The task. Give the number of lines in the entries below that hold "computer", with no accompanying words.

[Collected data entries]
════════

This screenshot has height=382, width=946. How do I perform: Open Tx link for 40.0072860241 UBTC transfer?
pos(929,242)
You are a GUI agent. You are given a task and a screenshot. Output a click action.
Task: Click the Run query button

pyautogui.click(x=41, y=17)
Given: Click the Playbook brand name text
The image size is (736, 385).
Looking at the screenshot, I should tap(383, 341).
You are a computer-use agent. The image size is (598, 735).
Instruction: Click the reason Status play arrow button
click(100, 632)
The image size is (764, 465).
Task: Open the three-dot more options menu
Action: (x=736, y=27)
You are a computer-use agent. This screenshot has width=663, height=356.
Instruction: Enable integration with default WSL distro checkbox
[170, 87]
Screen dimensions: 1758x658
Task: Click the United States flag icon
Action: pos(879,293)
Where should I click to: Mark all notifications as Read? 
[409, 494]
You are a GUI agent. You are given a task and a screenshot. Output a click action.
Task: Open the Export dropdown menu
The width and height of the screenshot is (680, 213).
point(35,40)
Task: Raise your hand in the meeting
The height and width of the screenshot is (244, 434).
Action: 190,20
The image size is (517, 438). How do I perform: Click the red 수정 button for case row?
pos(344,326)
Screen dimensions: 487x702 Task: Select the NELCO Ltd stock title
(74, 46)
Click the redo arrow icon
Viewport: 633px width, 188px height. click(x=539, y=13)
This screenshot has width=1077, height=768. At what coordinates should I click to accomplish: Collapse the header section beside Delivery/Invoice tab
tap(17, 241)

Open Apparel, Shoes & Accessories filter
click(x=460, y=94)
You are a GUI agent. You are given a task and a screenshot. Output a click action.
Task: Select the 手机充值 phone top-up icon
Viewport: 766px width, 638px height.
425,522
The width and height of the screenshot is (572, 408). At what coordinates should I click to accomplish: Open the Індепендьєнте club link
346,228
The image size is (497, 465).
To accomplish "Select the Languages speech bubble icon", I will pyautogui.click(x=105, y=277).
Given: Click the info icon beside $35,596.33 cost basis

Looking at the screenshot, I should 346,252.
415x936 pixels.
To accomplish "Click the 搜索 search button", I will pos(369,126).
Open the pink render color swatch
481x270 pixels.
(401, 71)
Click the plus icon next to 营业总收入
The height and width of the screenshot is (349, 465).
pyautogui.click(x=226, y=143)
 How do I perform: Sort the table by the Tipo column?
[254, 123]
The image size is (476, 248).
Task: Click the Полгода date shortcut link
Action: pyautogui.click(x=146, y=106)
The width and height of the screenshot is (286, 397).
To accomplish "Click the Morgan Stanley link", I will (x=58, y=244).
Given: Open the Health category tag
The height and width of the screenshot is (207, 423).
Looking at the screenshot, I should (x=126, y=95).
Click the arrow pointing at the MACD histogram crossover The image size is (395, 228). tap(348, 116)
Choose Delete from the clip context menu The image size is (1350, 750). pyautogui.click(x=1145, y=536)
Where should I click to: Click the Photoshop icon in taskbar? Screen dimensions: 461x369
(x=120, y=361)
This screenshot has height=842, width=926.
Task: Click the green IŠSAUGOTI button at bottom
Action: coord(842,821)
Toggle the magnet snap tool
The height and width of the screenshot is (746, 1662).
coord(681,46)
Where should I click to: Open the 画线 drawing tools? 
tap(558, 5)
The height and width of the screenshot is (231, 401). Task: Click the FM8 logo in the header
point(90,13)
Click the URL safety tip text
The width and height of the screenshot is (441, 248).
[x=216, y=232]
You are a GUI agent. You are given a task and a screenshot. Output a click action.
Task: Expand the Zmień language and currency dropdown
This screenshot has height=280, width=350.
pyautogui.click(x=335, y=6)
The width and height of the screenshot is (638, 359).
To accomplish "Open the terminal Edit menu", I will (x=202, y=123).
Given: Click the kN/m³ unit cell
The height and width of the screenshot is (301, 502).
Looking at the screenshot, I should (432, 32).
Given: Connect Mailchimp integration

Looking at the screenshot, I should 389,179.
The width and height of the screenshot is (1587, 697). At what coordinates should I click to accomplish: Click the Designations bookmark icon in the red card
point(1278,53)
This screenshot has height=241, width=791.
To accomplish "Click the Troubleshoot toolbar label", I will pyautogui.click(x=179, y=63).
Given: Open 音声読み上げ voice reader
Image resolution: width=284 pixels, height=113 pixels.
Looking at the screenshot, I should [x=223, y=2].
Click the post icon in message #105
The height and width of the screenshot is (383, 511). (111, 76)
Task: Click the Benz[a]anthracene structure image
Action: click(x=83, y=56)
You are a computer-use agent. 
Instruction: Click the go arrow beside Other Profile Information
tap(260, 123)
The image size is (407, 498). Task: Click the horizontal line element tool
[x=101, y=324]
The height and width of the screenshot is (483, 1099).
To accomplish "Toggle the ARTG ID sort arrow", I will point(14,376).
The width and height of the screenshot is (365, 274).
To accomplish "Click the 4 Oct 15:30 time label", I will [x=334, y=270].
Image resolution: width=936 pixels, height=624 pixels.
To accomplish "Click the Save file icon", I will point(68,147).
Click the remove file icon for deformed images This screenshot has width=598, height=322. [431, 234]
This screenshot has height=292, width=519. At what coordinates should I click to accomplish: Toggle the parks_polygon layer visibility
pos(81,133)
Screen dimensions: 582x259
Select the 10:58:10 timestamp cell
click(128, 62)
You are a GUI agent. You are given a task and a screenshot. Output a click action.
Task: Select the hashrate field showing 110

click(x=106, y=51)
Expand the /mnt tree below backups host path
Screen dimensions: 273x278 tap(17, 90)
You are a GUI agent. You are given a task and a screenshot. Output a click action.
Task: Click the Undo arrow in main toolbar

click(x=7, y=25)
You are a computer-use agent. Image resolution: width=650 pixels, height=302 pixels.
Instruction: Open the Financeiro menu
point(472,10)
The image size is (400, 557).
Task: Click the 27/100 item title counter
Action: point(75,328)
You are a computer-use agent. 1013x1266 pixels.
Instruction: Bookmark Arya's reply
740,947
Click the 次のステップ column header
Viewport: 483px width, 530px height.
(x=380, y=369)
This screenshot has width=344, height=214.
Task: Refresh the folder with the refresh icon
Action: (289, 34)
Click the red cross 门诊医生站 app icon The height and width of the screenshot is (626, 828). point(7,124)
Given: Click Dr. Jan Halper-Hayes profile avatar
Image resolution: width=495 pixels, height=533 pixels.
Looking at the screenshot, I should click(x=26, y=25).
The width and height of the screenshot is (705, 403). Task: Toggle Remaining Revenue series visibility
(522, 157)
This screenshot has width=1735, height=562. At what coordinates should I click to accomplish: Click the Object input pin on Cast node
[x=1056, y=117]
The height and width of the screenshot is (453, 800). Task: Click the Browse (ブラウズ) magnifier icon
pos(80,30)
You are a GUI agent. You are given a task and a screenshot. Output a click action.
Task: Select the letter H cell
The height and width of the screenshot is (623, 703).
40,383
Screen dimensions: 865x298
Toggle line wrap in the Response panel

════════

Response. 5